(Assigned task): List each line of the data that holds the string "Select", please.
:: Information shown ::
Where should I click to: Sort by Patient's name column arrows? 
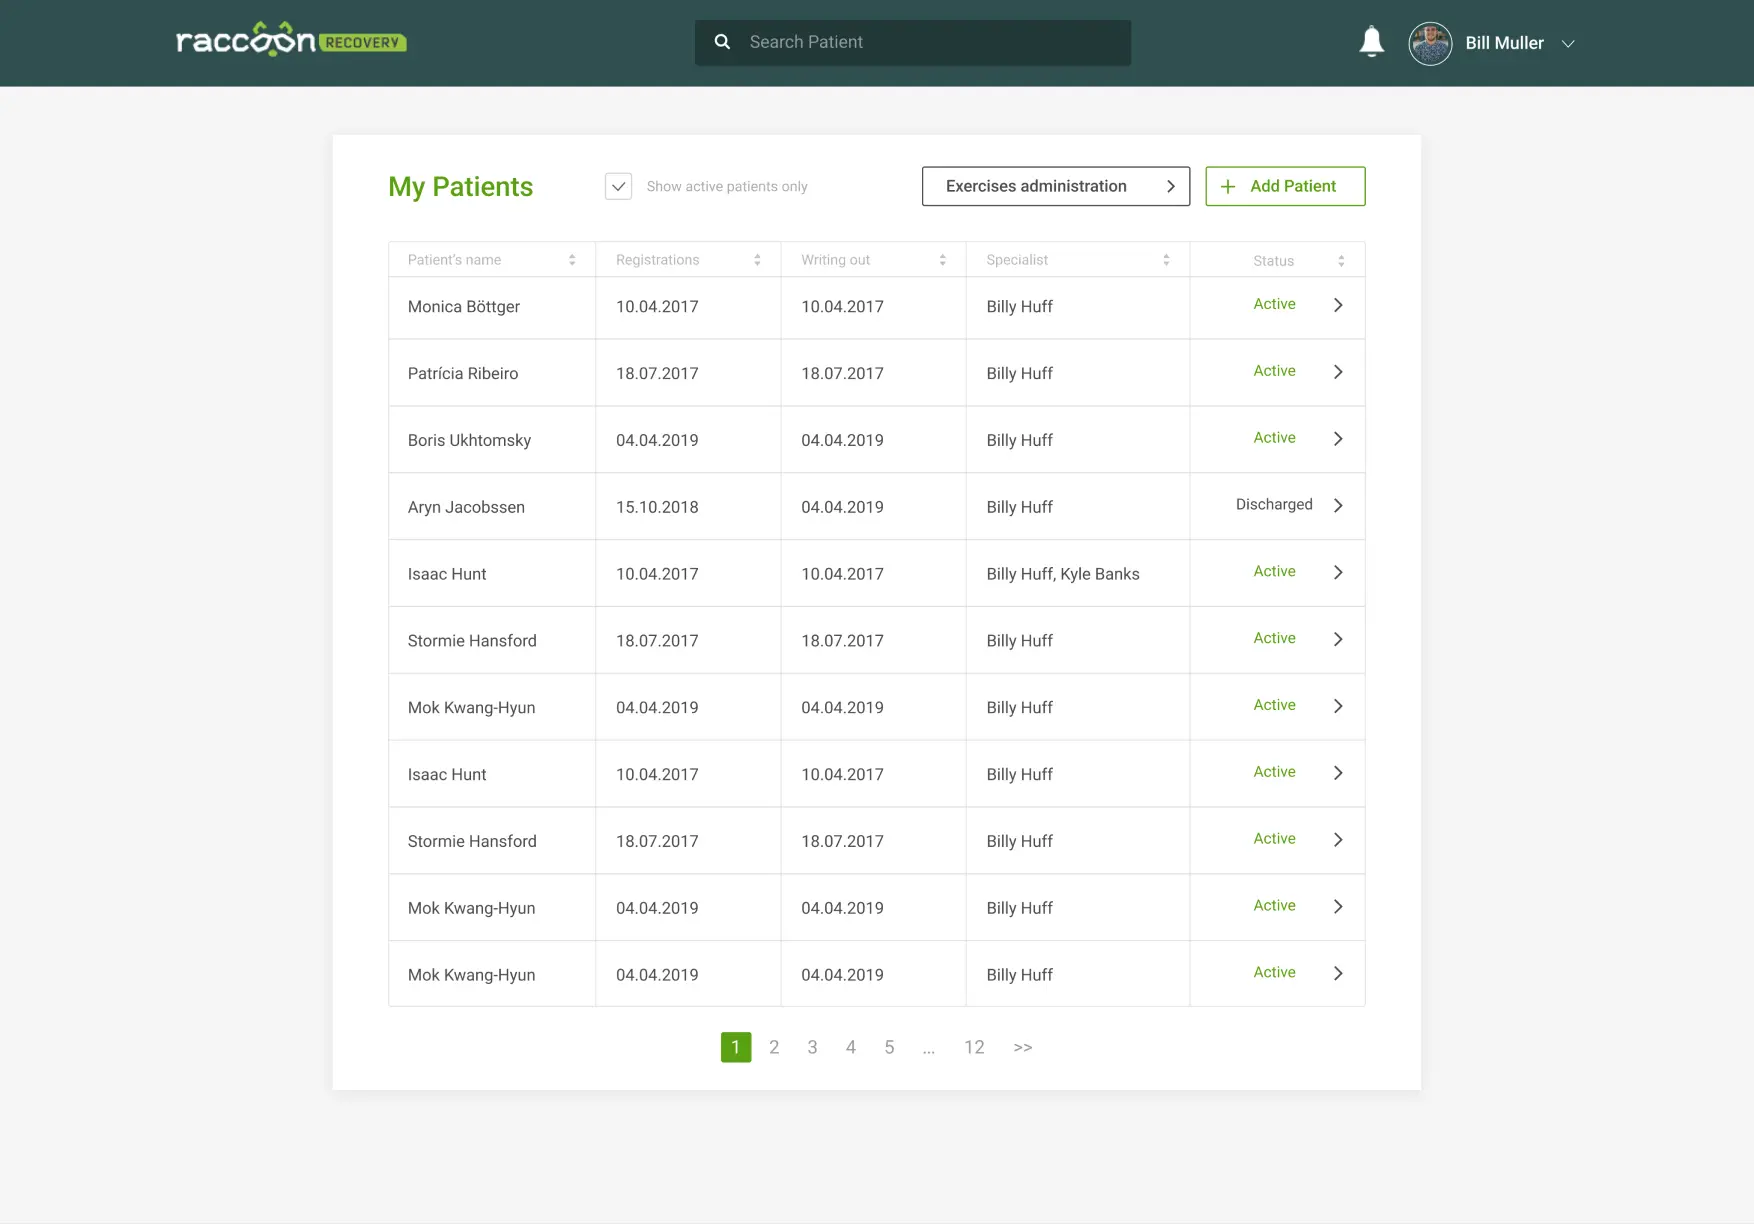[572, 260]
:::
:: Information shown ::
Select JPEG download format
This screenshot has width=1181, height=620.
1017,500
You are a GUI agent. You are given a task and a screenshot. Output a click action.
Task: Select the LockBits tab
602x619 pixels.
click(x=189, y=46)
:::
:: Information shown ::
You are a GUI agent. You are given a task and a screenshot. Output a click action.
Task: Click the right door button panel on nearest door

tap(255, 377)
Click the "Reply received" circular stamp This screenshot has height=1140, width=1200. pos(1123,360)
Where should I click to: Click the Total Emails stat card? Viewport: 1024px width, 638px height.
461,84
:::
(Exercise result):
Select JPEG download format
Task: Select the LockBits tab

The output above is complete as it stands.